**ABOUT THIS TASK**
Check every line of the data for the string "peak" and copy the ones that have it.

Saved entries
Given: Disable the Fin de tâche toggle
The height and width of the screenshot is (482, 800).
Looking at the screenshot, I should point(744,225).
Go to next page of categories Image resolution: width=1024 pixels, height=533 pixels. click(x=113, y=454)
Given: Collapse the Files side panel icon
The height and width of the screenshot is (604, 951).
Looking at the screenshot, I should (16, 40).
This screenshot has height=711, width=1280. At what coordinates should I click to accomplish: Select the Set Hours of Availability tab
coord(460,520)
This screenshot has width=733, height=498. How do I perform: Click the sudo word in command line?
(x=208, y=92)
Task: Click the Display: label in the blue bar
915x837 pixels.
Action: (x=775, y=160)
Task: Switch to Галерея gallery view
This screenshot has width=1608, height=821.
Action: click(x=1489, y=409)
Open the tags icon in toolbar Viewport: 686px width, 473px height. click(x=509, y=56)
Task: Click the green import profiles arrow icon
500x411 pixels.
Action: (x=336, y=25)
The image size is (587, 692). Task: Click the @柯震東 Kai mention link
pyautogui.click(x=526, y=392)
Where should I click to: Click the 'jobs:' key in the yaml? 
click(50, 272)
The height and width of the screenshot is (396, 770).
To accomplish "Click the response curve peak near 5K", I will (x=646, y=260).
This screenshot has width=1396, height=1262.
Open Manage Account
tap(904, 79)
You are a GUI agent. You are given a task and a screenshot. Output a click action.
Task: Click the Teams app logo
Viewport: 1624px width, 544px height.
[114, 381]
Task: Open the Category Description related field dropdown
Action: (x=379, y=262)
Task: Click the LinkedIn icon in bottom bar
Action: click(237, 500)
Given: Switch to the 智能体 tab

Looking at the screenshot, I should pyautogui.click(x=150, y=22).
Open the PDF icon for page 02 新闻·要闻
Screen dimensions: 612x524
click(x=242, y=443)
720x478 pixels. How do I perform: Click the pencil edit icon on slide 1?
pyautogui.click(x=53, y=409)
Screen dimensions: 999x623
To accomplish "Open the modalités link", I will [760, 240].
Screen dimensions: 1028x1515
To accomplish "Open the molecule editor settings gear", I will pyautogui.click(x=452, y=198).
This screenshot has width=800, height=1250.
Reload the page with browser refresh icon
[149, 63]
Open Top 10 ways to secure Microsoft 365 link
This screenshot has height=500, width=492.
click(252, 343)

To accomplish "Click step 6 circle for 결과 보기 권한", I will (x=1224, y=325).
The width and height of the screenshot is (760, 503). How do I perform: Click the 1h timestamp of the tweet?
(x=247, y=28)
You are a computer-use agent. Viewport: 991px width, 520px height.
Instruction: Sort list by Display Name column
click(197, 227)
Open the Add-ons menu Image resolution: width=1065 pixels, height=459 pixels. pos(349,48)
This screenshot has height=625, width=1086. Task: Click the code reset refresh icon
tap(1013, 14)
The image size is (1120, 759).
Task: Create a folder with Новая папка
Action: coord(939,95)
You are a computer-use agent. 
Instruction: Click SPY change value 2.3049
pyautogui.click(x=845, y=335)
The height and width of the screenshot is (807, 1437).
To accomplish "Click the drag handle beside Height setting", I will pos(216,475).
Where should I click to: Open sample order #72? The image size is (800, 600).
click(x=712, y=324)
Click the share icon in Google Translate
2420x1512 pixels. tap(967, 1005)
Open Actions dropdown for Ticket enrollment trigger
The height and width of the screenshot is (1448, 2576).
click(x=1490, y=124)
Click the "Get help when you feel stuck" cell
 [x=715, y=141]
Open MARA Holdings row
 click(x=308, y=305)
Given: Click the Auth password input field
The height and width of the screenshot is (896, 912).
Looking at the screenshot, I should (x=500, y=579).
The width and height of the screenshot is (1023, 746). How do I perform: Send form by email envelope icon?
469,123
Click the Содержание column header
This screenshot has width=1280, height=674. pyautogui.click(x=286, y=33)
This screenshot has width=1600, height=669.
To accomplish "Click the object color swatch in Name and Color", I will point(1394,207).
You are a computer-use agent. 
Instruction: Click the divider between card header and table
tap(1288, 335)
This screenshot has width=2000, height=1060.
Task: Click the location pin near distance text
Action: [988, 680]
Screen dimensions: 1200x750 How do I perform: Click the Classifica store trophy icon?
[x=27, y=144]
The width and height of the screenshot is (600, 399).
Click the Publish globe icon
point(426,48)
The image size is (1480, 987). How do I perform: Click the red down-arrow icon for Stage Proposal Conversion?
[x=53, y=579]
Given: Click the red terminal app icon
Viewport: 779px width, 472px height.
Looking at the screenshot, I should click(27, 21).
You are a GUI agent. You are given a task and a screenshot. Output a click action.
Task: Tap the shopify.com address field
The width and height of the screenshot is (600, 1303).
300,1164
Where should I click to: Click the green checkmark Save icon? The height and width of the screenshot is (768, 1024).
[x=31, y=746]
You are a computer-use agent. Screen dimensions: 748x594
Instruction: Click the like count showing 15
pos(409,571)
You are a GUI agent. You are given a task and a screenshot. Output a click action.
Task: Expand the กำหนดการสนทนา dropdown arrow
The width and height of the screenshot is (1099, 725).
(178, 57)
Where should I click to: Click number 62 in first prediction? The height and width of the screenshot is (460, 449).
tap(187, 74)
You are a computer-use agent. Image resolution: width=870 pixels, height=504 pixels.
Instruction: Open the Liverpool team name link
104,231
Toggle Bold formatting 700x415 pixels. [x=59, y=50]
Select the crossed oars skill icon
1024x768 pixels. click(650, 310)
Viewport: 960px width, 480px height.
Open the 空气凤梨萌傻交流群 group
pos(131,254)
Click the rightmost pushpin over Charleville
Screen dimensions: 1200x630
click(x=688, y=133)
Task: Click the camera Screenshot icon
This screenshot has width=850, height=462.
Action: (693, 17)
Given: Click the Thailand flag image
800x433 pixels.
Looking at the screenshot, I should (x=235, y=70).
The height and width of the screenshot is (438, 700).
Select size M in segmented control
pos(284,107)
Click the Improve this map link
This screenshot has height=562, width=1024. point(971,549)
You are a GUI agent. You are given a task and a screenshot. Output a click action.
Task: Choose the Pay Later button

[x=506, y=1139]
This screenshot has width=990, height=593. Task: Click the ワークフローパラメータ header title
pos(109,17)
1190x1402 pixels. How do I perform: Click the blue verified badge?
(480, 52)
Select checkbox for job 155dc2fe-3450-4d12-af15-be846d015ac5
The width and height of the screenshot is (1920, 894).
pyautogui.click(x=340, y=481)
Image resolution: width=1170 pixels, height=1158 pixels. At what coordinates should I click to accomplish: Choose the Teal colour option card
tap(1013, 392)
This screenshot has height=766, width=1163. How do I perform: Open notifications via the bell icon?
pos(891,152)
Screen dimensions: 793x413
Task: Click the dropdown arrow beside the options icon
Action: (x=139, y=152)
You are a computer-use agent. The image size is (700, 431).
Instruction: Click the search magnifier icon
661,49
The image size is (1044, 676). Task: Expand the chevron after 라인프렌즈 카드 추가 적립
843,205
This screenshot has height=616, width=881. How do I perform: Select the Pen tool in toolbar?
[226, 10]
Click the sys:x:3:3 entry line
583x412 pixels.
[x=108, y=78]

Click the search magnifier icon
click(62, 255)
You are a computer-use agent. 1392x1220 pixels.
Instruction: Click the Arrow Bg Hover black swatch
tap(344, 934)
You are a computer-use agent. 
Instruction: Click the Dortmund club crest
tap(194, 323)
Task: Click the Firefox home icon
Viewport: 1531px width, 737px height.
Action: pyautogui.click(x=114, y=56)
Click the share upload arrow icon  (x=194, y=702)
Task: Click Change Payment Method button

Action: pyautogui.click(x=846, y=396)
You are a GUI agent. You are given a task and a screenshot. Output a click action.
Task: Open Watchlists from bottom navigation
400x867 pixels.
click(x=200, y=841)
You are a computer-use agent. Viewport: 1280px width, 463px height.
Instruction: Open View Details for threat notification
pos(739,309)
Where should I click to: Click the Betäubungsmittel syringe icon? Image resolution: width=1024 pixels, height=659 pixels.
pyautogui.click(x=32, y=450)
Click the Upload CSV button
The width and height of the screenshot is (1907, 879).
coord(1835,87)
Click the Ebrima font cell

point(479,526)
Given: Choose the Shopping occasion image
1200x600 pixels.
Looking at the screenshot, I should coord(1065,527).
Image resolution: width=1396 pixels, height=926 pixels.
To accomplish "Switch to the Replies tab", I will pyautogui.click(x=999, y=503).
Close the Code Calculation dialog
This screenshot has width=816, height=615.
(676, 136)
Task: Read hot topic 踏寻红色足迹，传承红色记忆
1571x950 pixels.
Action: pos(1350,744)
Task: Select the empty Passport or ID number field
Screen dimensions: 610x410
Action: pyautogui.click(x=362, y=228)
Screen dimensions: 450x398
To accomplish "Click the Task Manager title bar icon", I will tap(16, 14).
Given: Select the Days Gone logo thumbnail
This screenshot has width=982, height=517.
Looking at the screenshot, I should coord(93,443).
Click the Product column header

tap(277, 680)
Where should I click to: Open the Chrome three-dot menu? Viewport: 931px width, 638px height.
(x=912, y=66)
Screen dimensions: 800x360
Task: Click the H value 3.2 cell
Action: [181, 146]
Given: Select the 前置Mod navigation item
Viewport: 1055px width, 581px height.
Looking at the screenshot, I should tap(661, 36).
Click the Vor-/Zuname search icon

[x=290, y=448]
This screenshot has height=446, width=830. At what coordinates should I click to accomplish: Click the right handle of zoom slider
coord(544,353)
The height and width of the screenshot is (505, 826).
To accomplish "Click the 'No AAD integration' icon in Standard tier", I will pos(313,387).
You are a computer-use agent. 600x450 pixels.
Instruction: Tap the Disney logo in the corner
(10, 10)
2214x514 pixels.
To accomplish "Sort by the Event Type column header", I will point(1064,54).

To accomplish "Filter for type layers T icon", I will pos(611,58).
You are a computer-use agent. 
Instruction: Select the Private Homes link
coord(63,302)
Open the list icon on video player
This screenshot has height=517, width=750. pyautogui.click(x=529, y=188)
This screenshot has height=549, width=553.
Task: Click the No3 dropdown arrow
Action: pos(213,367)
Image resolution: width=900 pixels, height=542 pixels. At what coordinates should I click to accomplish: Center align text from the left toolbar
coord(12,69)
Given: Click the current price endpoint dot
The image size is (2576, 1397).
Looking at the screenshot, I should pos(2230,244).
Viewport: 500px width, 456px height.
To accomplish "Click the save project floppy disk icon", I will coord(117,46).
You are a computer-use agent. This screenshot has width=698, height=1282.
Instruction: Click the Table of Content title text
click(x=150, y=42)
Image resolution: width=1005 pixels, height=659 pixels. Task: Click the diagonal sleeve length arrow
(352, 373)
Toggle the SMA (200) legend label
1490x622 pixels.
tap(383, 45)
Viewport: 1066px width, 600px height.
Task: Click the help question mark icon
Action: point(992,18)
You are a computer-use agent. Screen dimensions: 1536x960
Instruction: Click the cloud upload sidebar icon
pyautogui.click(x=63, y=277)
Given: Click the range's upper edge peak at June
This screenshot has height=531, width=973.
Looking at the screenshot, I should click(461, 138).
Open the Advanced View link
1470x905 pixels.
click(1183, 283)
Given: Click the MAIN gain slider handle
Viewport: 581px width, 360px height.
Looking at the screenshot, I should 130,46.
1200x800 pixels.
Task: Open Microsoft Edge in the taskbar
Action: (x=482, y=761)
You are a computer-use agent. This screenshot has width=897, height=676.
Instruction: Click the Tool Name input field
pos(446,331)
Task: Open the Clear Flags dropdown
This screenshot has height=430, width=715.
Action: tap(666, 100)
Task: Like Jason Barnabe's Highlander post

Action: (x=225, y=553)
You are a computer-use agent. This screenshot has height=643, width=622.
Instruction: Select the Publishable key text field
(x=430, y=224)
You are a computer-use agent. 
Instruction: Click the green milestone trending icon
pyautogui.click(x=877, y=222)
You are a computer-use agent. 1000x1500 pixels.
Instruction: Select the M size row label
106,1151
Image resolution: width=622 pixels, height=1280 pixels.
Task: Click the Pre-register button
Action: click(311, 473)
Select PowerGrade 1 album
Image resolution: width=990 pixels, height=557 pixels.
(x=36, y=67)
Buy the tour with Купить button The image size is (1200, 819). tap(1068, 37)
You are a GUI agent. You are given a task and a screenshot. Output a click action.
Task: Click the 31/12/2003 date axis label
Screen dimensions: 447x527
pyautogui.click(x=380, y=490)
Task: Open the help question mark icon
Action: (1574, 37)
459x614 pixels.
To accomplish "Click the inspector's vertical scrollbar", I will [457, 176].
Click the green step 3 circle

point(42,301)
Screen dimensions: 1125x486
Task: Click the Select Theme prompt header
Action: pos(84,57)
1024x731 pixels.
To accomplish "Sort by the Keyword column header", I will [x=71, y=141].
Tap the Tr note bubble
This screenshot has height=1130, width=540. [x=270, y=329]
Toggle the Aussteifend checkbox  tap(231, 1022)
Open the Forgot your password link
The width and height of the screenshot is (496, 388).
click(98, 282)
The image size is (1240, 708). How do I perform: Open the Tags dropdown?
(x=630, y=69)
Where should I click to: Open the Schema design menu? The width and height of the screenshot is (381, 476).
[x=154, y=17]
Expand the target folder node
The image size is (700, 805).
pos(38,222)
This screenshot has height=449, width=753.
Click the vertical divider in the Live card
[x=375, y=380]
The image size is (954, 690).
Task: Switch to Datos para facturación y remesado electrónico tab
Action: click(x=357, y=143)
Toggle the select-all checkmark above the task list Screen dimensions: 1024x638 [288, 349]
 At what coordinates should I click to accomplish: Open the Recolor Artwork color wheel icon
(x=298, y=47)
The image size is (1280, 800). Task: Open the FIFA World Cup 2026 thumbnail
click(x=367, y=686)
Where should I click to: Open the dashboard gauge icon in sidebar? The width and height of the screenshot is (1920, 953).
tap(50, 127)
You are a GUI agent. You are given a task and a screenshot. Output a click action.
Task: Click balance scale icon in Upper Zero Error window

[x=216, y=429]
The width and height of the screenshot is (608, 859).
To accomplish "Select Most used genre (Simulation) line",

**TASK OUTPUT**
To accomplish "Click the response curve peak near 5K", I will (x=646, y=260).
Given: Click the range's upper edge peak at June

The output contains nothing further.